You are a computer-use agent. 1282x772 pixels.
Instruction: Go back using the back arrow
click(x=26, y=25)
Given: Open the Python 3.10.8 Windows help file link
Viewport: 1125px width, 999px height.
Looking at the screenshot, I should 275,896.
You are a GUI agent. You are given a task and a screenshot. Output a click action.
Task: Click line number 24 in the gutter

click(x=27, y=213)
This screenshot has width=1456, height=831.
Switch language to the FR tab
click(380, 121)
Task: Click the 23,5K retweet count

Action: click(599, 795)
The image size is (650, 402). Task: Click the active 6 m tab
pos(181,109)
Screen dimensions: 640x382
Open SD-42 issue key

_What the exercise asks_
Reproduce the records above exactly as they appear.

_Output of the task_
You are a computer-use agent. 1282x772 pixels.
Instruction: Go back using the back arrow
click(x=26, y=25)
Given: Open the Python 3.10.8 Windows help file link
Viewport: 1125px width, 999px height.
Looking at the screenshot, I should 275,896.
You are a GUI agent. You are given a task and a screenshot. Output a click action.
Task: Click line number 24 in the gutter

click(x=27, y=213)
This screenshot has width=1456, height=831.
Switch language to the FR tab
click(380, 121)
Task: Click the 23,5K retweet count

Action: click(599, 795)
The image size is (650, 402). Task: Click the active 6 m tab
pos(181,109)
Screen dimensions: 640x382
Open SD-42 issue key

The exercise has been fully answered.